Community Environmental Legal Defense Fund, February 25, 2008

MAHANOY TOWNSHIP, PENNSYLVANIA, BANS CORPORATE SLUDGE DUMPING

[Rachel's introduction: Another Pennsylvania municipality outlaws chemical bodily trespass, strips corporations of their claim to "rights," recognizes the rights of nature, and asserts the civil rights of residents to sue corporations as state actors.]

The Board of Supervisors for Mahanoy Township in Schuylkill County, Pennsylvania on Feb.1, 2008, enacted a law that bans corporations from dumping sewage sludge as "fertilizer" and for "mine reclamation," while declaring that within the community corporations possess no constitutional "rights," privileges or immunities intended for people.

The Ordinance takes the offense in challenging corporate managers in Pennsylvania and around the nation, who effortlessly wield constitutional "rights" and legal privileges to dictate corporate values and nullify local laws.

In adopting the law, Mahanoy Township also became the second local government in the country to define liability and impose penalties for chemical bodily trespass, following the lead of the Town of Halifax, Virginia, where an ordinance banning corporate mining and bodily trespass became law on February 7, 2008.

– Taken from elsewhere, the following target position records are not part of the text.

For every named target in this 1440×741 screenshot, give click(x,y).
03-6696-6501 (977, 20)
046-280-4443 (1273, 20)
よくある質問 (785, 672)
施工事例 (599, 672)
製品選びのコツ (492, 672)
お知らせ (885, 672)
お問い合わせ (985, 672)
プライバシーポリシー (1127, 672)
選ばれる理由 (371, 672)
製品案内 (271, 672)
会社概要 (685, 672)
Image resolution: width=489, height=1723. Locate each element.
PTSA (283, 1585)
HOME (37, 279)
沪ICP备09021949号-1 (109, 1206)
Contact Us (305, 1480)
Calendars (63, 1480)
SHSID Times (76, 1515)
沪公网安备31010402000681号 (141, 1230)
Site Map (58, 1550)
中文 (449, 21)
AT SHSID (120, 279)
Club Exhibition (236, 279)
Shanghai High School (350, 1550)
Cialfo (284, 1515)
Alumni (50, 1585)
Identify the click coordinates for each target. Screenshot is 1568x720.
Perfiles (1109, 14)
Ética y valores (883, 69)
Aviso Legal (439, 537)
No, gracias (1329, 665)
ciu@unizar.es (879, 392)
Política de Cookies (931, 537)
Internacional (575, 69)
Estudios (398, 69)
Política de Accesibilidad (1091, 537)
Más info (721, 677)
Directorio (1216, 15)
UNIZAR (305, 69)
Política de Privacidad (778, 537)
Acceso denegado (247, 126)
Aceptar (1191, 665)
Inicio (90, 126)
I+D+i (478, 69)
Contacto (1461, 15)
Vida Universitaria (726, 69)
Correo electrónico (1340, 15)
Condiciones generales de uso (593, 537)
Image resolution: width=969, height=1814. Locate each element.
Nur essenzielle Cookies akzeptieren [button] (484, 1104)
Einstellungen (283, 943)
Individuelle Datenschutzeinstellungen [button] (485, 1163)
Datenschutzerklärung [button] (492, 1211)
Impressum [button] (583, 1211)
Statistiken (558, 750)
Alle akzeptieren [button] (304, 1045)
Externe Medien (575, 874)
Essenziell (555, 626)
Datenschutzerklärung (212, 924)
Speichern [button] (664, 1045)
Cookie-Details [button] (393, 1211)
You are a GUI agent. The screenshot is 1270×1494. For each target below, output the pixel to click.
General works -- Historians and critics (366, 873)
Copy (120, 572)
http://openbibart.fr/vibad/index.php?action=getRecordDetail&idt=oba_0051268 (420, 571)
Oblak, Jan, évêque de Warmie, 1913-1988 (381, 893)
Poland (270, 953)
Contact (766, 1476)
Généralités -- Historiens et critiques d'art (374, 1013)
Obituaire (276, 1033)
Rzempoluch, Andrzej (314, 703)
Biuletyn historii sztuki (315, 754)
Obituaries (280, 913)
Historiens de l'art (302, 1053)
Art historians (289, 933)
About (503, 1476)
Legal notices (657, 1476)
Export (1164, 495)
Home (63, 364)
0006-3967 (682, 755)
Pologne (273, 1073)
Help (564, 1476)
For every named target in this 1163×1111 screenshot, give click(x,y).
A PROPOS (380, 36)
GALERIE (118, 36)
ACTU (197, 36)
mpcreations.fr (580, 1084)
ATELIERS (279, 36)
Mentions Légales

The people of Mahanoy Township included a provision that recognizes the right of natural communities and ecosystems to exist and flourish within the Township, joining eight other communities that have asserted environmental protection as an enforceable right rather than a matter of discretionary convenience.

The Mahanoy Township law

1) Bans corporations from engaging in the land application of sewage sludge;

2) Bans persons from using corporations to engage in the land application of sewage sludge;

3) Provides for the testing of sewage sludge prior to land application by individuals, with testing costs to be borne by the applicant;

4) Prohibits chemical bodily trespass upon residents of the Township;

5) Establishes strict liability and burden of proof standards for chemical trespass;

6) Removes claims to legal rights and protections from corporations within the Township;

7) Recognizes and provides for enforcement of rights of residents, natural communities and ecosystems;

8) Subordinates sludge hauling and disposing corporations to the People of Mahanoy Township;

9) Adopts Pennsylvania regulations as locally enforceable concerning the land application of sewage sludge by individuals.

In the Ordinance, the Township Board of Supervisors declared that if state and federal agencies -- or corporate managers -- attempt to invalidate the Ordinance, a Township-wide public meeting would be hosted to determine additional steps to expand local control and self- governance within the Township.

Adoption of the Ordinance came after years of consideration by the municipality, several community educational forums and a weekend Democracy School, where the Township hosted the Community Environmental Legal Defense Fund to discuss its rights-based strategy for confronting corporate and state preemptions of community self- governance.

Sharon Chiao, Chairperson for the Mahanoy Township Board of Supervisors commented that "we feel the Township has the right to accept or deny it. This is to protect the health, safety and general welfare of the citizens and the environment of our Township."

Ben Price, Projects Director for the Community Environmental Legal Defense Fund, the organization that helped draft the Ordinance said,

"Passage of this Ordinance is especially significant at this time, since neighboring East Brunswick Township has been sued by the Pennsylvania Attorney General for adopting a similar Ordinance. Acting as private litigator for agribusiness and sludge corporations, under authority of a State statute lobbied for heavily by these industries, the PA Attorney General recently filed a legal brief requesting the court overturn East Brunswick's Ordinance without giving the community its day in court.

In that brief, a key argument for nullifying the local law makes this stunning assertion in bold print: "There is no inalienable right to local self-government." It's a point of view we see played out every day in communities across Pennsylvania and the United States. By enacting their new Ordinance, the community government of Mahanoy Township has outshone its State counterpart by recognizing that the consent of the governed is a prerequisite for just governments and law."